- Excerpt to read:

....................

2.4. ViT-Based Methods

Transformer approaches, initially introduced in the context of machine translation and natural language processing (NLP) [46], have made significant advancements in various domains, including image classification. However, the application of transformers in 3D point cloud classification is relatively new but promising. Point cloud transformers (PCT) [47] have emerged as an innovative technique for 3D object recognition, leveraging transformers to process point cloud data [14].

Recent advancements in computer vision have ushered in a new paradigm for object detection, driven by the remarkable success of transformer models across various domains [48,49,50,51,52,53,54]. By considering detection as a set prediction issue and using transformers with parallel decoding to detect objects in 2D pictures, DETR [48] transformed detection using their expertise in learning local context-aware representations [10,55,56]. A modified version of DETR [49] refined this approach by introducing a deformable attention module for cross-scale aggregation. Similarly, in the realm of point clouds, recent methodologies [50,51] have begun exploring the utilization of self-attention mechanisms for classification and segmentation tasks.

....................

- Source material:
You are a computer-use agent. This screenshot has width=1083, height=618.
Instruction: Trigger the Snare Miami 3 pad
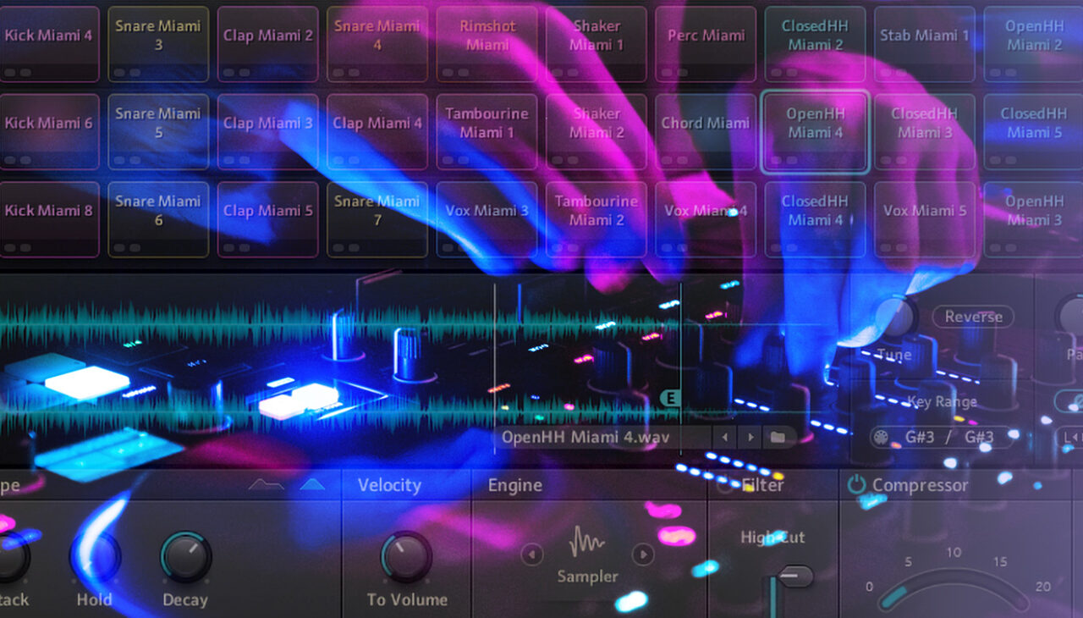pyautogui.click(x=157, y=42)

....................

- Exercise description: Could you print, word for word, the stretch of the excerpt on transformer methods for point clouds from "Recent advancements in" through "and segmentation tasks."? The lines have nothing to do with the excerpt on transformer methods for point clouds.

- Written solution:
Recent advancements in computer vision have ushered in a new paradigm for object detection, driven by the remarkable success of transformer models across various domains [48,49,50,51,52,53,54]. By considering detection as a set prediction issue and using transformers with parallel decoding to detect objects in 2D pictures, DETR [48] transformed detection using their expertise in learning local context-aware representations [10,55,56]. A modified version of DETR [49] refined this approach by introducing a deformable attention module for cross-scale aggregation. Similarly, in the realm of point clouds, recent methodologies [50,51] have begun exploring the utilization of self-attention mechanisms for classification and segmentation tasks.